Find the Jens data here: https://www.dropbox.com/scl/fo/3hct1gtuo9la8ysoyhuk2/AAuzFp9D7BVOpwDPJKEN_F0?rlkey=0dkbj53brwayjnj72jnzemau6&dl=0

And Xueshi data here: https://www.dropbox.com/scl/fo/as7ek7z1nezg2urofje4h/AD8NKSYoHrOBiPaVM9FnJMk?rlkey=4qmt8zoeqpv1h13feffsd9ssg&dl=0

1. In Jens' data, load the "5MHz..." files and repackage them into an HDF5 file together with metadata and the power values obtained from the file names.
2. Reproduce the figure `power_scaling.png`: Calculate the noise variance for each of the traces and do a fit to the model for OPO squeezing variance.

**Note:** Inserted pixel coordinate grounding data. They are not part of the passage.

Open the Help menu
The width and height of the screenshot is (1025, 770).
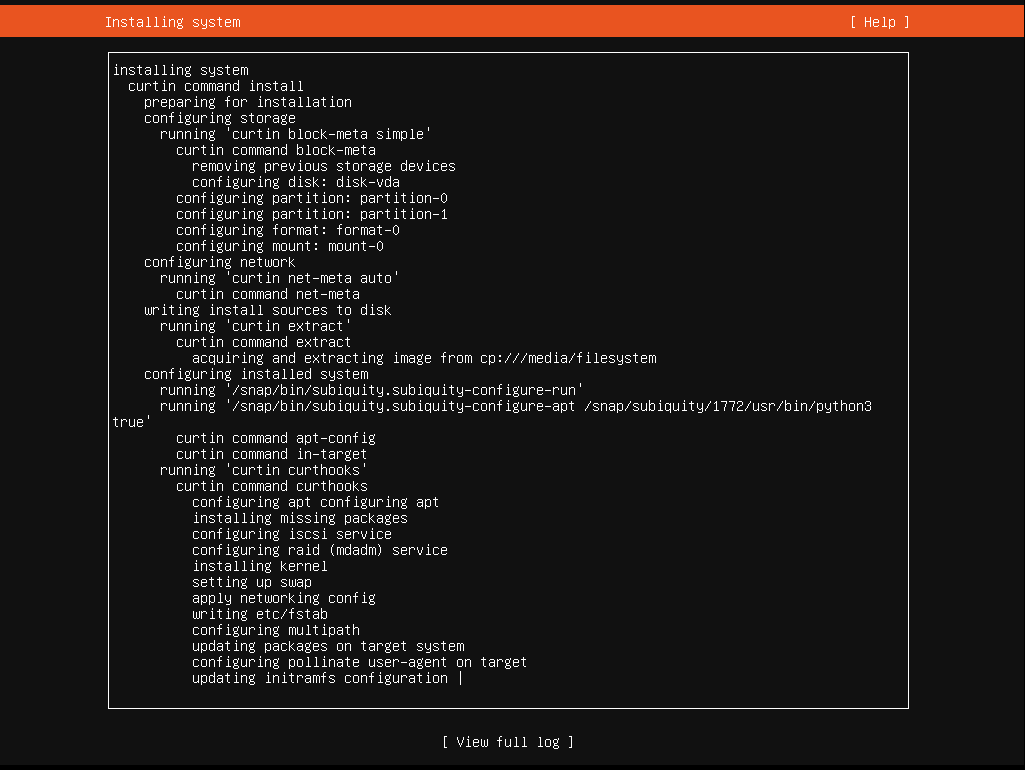[x=877, y=21]
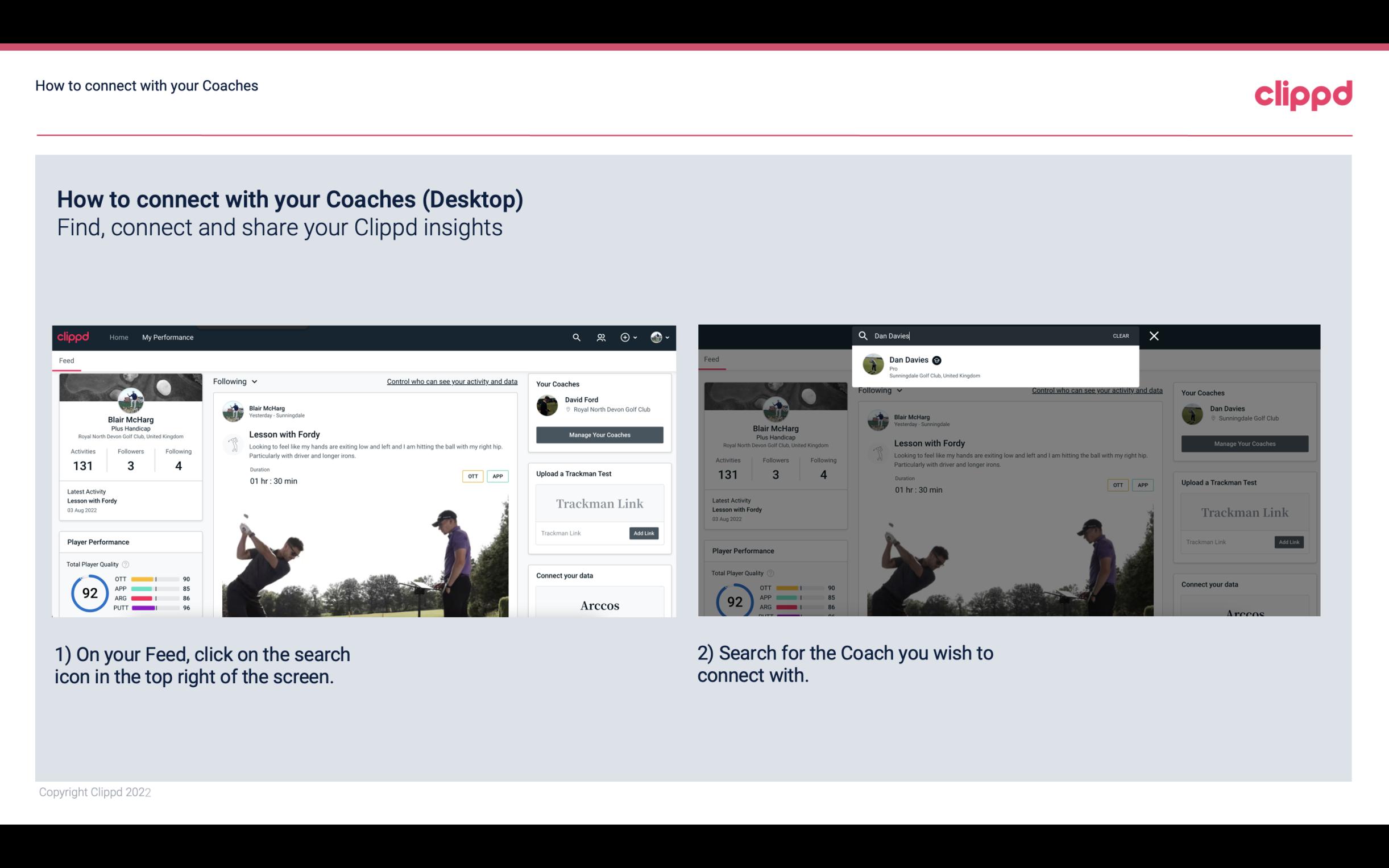Screen dimensions: 1389x868
Task: Click the Clippd logo in top right
Action: tap(1303, 92)
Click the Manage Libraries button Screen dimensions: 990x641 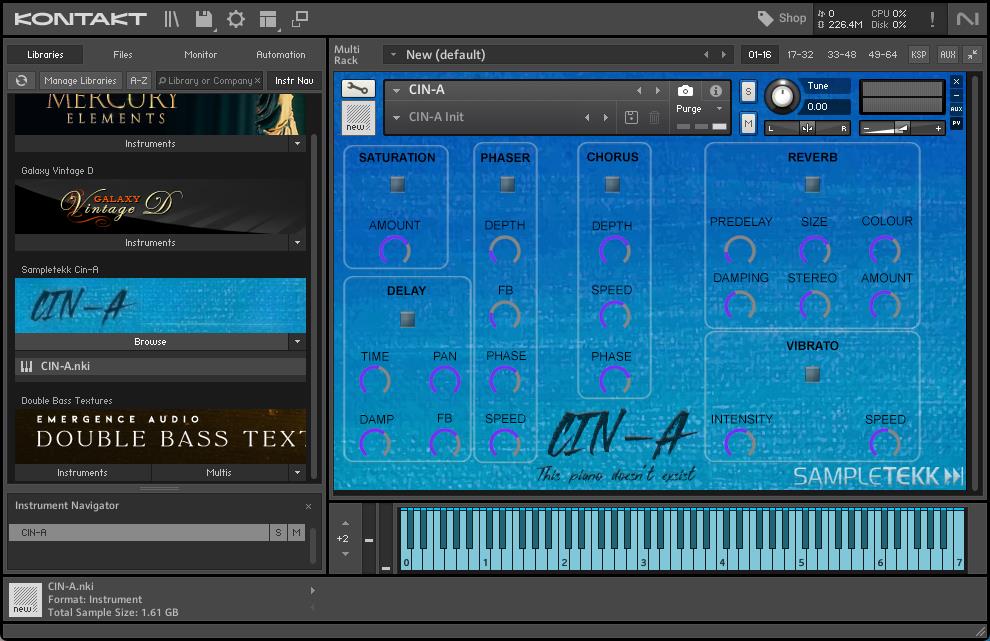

3. Load all of Xueshi's data using `lecroy.read` and repackage them into an HDF5 file.
4. On the raw time traces of squeezing and anti-squeezing, try to create and apply a filter that can remove the strong oscillation at around 28 MHz. Look into e.g. `firwin`, `iirwin`, `lfilter` or other methods of `scipy.signal`.
5. Calculate the averaged spectra of the data. You can consider each of the (electronic, shotnoise, squeezing, antisqueezing) to have been acquired under constant conditions, so it is okay to average all the traces for each channel. Look into `rfft` and `rfftfreq` of `scipy.fft` and/or `periodogram` and `welch` of `scipy.signal`. Look both at spectra for the individual channels and the sum of the four channels.
6. Try to fit the model of OPO squeezing/anti-squeezing to the obtained spectra and extra fitted parameters for $x$, $\eta$, $f_{HWHM}$ and possibly $\theta$ or $\sigma$.